## Stated problem
Return every line of the listing below unchanged, character for character.

Records from a collection:
**********
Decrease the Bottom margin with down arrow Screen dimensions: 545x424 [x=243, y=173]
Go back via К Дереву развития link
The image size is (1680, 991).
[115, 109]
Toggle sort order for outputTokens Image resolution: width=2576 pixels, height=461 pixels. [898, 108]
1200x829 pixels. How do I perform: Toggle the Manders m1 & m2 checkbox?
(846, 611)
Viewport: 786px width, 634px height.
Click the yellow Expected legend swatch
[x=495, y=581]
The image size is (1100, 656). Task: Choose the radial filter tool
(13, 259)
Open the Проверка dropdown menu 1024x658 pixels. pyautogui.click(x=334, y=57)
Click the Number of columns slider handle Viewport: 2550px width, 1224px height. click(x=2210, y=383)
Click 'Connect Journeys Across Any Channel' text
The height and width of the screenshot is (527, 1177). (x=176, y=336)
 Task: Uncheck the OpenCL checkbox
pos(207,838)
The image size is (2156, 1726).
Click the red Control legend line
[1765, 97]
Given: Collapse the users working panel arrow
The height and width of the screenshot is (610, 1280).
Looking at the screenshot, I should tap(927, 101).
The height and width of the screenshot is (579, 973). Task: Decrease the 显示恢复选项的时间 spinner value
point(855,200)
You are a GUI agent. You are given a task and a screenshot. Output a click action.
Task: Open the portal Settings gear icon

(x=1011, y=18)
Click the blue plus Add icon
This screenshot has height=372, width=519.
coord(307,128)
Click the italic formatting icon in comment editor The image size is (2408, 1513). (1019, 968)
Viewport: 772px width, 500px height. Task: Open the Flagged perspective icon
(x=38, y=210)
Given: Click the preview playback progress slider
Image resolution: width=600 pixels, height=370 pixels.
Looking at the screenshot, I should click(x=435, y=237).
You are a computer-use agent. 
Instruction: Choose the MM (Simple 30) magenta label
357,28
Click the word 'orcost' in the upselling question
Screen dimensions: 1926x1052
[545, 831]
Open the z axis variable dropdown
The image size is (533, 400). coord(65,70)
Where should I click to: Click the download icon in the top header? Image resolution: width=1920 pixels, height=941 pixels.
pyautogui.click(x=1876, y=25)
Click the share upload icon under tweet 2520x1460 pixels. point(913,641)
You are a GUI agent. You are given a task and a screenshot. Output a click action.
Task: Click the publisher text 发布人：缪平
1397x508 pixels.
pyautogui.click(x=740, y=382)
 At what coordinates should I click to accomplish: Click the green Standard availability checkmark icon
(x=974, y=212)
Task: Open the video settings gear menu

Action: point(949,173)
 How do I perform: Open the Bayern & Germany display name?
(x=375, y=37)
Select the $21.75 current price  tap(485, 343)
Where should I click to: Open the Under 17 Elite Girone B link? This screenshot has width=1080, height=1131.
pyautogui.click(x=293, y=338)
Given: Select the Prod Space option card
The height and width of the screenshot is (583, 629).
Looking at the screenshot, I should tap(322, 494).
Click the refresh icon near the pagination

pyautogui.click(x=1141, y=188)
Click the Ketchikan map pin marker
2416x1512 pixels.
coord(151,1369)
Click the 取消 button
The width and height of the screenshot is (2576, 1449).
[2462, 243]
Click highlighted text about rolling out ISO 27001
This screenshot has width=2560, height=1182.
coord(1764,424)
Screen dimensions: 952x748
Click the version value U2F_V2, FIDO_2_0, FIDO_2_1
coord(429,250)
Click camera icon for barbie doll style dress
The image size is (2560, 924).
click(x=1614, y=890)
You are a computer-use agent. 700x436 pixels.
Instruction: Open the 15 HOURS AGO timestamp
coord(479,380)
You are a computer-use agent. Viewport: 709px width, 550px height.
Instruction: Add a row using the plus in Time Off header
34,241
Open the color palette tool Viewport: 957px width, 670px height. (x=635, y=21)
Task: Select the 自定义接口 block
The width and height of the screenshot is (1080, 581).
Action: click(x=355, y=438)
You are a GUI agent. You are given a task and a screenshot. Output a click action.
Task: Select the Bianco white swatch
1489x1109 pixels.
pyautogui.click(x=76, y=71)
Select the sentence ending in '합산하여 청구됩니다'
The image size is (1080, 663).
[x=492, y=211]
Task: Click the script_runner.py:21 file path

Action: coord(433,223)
**********
## Task response
Decrease the Bottom margin with down arrow Screen dimensions: 545x424 [x=243, y=173]
Go back via К Дереву развития link
The image size is (1680, 991).
[115, 109]
Toggle sort order for outputTokens Image resolution: width=2576 pixels, height=461 pixels. [898, 108]
1200x829 pixels. How do I perform: Toggle the Manders m1 & m2 checkbox?
(846, 611)
Viewport: 786px width, 634px height.
Click the yellow Expected legend swatch
[x=495, y=581]
The image size is (1100, 656). Task: Choose the radial filter tool
(13, 259)
Open the Проверка dropdown menu 1024x658 pixels. pyautogui.click(x=334, y=57)
Click the Number of columns slider handle Viewport: 2550px width, 1224px height. click(x=2210, y=383)
Click 'Connect Journeys Across Any Channel' text
The height and width of the screenshot is (527, 1177). (x=176, y=336)
 Task: Uncheck the OpenCL checkbox
pos(207,838)
The image size is (2156, 1726).
Click the red Control legend line
[1765, 97]
Given: Collapse the users working panel arrow
The height and width of the screenshot is (610, 1280).
Looking at the screenshot, I should tap(927, 101).
The height and width of the screenshot is (579, 973). Task: Decrease the 显示恢复选项的时间 spinner value
point(855,200)
You are a GUI agent. You are given a task and a screenshot. Output a click action.
Task: Open the portal Settings gear icon

(x=1011, y=18)
Click the blue plus Add icon
This screenshot has height=372, width=519.
coord(307,128)
Click the italic formatting icon in comment editor The image size is (2408, 1513). (1019, 968)
Viewport: 772px width, 500px height. Task: Open the Flagged perspective icon
(x=38, y=210)
Given: Click the preview playback progress slider
Image resolution: width=600 pixels, height=370 pixels.
Looking at the screenshot, I should click(x=435, y=237).
You are a computer-use agent. 
Instruction: Choose the MM (Simple 30) magenta label
357,28
Click the word 'orcost' in the upselling question
Screen dimensions: 1926x1052
[545, 831]
Open the z axis variable dropdown
The image size is (533, 400). coord(65,70)
Where should I click to: Click the download icon in the top header? Image resolution: width=1920 pixels, height=941 pixels.
pyautogui.click(x=1876, y=25)
Click the share upload icon under tweet 2520x1460 pixels. point(913,641)
You are a GUI agent. You are given a task and a screenshot. Output a click action.
Task: Click the publisher text 发布人：缪平
1397x508 pixels.
pyautogui.click(x=740, y=382)
 At what coordinates should I click to accomplish: Click the green Standard availability checkmark icon
(x=974, y=212)
Task: Open the video settings gear menu

Action: point(949,173)
 How do I perform: Open the Bayern & Germany display name?
(x=375, y=37)
Select the $21.75 current price  tap(485, 343)
Where should I click to: Open the Under 17 Elite Girone B link? This screenshot has width=1080, height=1131.
pyautogui.click(x=293, y=338)
Given: Select the Prod Space option card
The height and width of the screenshot is (583, 629).
Looking at the screenshot, I should tap(322, 494).
Click the refresh icon near the pagination

pyautogui.click(x=1141, y=188)
Click the Ketchikan map pin marker
2416x1512 pixels.
coord(151,1369)
Click the 取消 button
The width and height of the screenshot is (2576, 1449).
[2462, 243]
Click highlighted text about rolling out ISO 27001
This screenshot has width=2560, height=1182.
coord(1764,424)
Screen dimensions: 952x748
Click the version value U2F_V2, FIDO_2_0, FIDO_2_1
coord(429,250)
Click camera icon for barbie doll style dress
The image size is (2560, 924).
click(x=1614, y=890)
You are a computer-use agent. 700x436 pixels.
Instruction: Open the 15 HOURS AGO timestamp
coord(479,380)
You are a computer-use agent. Viewport: 709px width, 550px height.
Instruction: Add a row using the plus in Time Off header
34,241
Open the color palette tool Viewport: 957px width, 670px height. (x=635, y=21)
Task: Select the 自定义接口 block
The width and height of the screenshot is (1080, 581).
Action: click(x=355, y=438)
You are a GUI agent. You are given a task and a screenshot. Output a click action.
Task: Select the Bianco white swatch
1489x1109 pixels.
pyautogui.click(x=76, y=71)
Select the sentence ending in '합산하여 청구됩니다'
The image size is (1080, 663).
[x=492, y=211]
Task: Click the script_runner.py:21 file path

Action: coord(433,223)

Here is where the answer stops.